The book concerns the role of children in a immortal society - these are the first generation of immortal parents, and their being all angsty and grumpy. As teenagers do. Except that as they may never come into their inheritance, perhaps they have a right to feel disenfranchised.

Anyway, the novel starts with the Prince of Sol, child of the hero and heroine of the The Collapsium in summer camp with some chums. As I believe is traditional in the states, and everything I know on the subject I have learnt from The Simpsons, Camp Is Not Fun. In particular, it is felt to be prison.

So, what happens? The kids break out to have a night on the town, things get out of hand, damage is done, people are hurt. Everyone is rounded up and shipped back to camp where now the robotic Royal Guard run the show. Chastened, the prince, Bascal, turns his thoughts to making a grand gesture and Revolting!

What we have next is a sort of Lord of the Flies meets Huck Finn escape from the camp - in a wooden shed wrapped in a layer of Wellstone. This improbable spaceship, filled with a crowd of teenage boys and one girl, heads off into the outer reaches of the solar system, hiding from the authorities (their parents) as a grand defiant gesture.

I didn't like it much. Well, that's not true. It's a B book, it's good, but it's a pale imitation of the preceeding volume. Why? Well, the tone. The Wodehouse-meets-Egan tone of the first volume made it hilarious reading. This has no such whimsical charm. Next, the science. There's little new in here, the wonder of Wellstone and Collapsium are familiar, and not really expanded upon.
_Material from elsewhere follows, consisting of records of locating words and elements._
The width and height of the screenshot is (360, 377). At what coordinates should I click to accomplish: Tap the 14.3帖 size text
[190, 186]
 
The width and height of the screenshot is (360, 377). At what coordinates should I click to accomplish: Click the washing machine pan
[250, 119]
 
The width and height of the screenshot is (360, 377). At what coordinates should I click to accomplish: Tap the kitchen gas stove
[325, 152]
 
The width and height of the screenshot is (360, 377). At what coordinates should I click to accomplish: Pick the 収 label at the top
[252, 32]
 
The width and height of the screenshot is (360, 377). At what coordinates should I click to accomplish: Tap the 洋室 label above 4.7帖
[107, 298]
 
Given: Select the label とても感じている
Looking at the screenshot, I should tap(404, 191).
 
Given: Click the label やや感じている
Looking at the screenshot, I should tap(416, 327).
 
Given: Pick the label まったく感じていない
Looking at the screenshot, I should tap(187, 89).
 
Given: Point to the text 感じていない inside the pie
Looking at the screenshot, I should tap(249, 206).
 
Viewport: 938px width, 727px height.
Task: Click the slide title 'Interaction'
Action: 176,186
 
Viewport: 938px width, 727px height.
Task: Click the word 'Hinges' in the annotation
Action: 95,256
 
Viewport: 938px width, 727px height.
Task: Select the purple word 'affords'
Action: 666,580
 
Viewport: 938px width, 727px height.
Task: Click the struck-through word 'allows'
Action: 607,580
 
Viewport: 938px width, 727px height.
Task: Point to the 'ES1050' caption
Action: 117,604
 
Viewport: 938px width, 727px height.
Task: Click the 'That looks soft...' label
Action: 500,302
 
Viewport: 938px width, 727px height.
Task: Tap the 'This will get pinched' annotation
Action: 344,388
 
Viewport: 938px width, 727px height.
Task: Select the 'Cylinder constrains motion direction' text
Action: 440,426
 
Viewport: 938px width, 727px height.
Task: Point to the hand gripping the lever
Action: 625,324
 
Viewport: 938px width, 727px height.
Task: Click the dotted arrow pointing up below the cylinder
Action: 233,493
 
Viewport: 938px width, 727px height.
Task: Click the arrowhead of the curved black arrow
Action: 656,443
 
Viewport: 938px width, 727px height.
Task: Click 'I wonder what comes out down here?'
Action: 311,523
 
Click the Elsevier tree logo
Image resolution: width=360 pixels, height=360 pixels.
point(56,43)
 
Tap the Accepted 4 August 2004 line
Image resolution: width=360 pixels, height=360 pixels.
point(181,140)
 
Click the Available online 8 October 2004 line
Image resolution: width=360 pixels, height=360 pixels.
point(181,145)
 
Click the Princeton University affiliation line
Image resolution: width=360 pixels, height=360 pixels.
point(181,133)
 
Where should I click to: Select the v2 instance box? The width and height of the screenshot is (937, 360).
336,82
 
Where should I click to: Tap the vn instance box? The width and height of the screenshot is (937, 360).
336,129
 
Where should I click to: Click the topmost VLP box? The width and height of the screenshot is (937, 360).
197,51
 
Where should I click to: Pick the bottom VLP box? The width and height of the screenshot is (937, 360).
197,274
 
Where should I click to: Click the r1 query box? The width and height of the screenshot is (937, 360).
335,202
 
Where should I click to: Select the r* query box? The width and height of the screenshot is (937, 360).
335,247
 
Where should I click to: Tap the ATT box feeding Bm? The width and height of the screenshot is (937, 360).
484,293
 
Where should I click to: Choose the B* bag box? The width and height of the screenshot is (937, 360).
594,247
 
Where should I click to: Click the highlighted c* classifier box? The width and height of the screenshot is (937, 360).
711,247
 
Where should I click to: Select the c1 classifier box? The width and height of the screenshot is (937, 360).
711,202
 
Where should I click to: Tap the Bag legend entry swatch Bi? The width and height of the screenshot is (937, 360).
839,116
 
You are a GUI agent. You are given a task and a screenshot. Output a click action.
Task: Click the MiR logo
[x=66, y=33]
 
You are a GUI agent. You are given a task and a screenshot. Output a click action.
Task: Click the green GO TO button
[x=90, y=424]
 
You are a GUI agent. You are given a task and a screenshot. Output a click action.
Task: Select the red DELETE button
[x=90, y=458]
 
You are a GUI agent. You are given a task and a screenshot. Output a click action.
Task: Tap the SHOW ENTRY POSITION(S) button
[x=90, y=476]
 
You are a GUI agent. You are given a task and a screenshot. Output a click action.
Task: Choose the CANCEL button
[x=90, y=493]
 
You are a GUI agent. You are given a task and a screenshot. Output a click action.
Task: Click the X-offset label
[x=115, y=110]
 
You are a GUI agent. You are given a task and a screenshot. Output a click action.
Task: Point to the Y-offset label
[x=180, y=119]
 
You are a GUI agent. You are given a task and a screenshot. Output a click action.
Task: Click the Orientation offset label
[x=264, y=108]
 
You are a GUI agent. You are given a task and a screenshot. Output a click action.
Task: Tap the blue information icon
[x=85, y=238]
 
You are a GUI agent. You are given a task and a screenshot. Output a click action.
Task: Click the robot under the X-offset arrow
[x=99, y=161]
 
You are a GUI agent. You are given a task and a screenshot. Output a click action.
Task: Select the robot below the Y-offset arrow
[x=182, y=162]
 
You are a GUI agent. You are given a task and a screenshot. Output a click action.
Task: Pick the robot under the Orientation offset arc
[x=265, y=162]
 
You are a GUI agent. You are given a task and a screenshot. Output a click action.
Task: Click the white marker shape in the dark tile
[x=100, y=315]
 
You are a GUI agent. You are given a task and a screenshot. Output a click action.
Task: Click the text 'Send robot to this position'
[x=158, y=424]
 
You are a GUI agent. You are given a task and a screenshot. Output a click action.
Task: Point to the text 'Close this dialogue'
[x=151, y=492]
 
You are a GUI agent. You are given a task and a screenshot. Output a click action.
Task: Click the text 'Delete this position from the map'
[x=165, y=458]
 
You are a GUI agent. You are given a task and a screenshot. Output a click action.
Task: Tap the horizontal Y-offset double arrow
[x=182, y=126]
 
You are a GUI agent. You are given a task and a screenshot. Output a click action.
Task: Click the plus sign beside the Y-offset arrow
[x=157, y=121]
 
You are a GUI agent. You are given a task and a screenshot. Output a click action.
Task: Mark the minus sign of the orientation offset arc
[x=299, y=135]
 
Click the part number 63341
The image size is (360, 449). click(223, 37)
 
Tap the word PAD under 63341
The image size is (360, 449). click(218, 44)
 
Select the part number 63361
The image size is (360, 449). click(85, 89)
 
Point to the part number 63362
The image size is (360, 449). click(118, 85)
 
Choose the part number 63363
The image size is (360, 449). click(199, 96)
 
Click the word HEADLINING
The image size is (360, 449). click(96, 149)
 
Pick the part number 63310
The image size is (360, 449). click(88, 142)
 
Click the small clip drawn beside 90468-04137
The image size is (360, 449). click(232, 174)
What we have instead is a solar sail. And that's it on
the gee-whiz front. Lastly, the frame. Without spoiling: the book opens with a character feeling a war to find Bruno, now very old and living on his own. From here, we drop into the main story. At the very end, we join up with Bruno and his new pal. Now we know who his pal is, but it turns out
that the frame is the setup for the third book. Agh! The only mention of trilogy is on the last inner page. I wanted closure, didn't get it, and the most annoying thing is that without the frame the novel would have stood alone, the frame would have led into the third...

Anyway, what we do have is a plot driven Lord of the Rings / Huck Finn adventure story (as I said). On that basis it's not bad. Our Prince turns out, gradually, to be a complete and utter &^&%. Of course, we have a good guy, Conrad, who moves from being the Prince's adoring fan to his foe, more or less. Along the way we have some fun, but really, it's one long chase scene while Conrad and Bascal (the prince) manoeuvre for power within the log cabin. A few deaths, a lot of mucky free-fall toilets, and a romance with the single girl.

It's thin. Good for what it is, but thin all the same. There are a few other structural problems with the novel too I felt - in particular the Revolt! on Earth seemed, well, very convenient, and the multiple instantiation trick seemed like a plot gimmick here, and was much more interestingly handled in the The Collapsium. Still, there was enough here for a paperback purchase of the third one.

SPOILERS:
















I really disliked then ending; Bascal gets away with it all?! Worse, the teaser for the new book has Conrad still working/talking to Bascal, and Bascal is still going to be a Prince in the new world? AGH! I wanted Conrad's realisation of how Bascal 'works' to bar Bascal from power.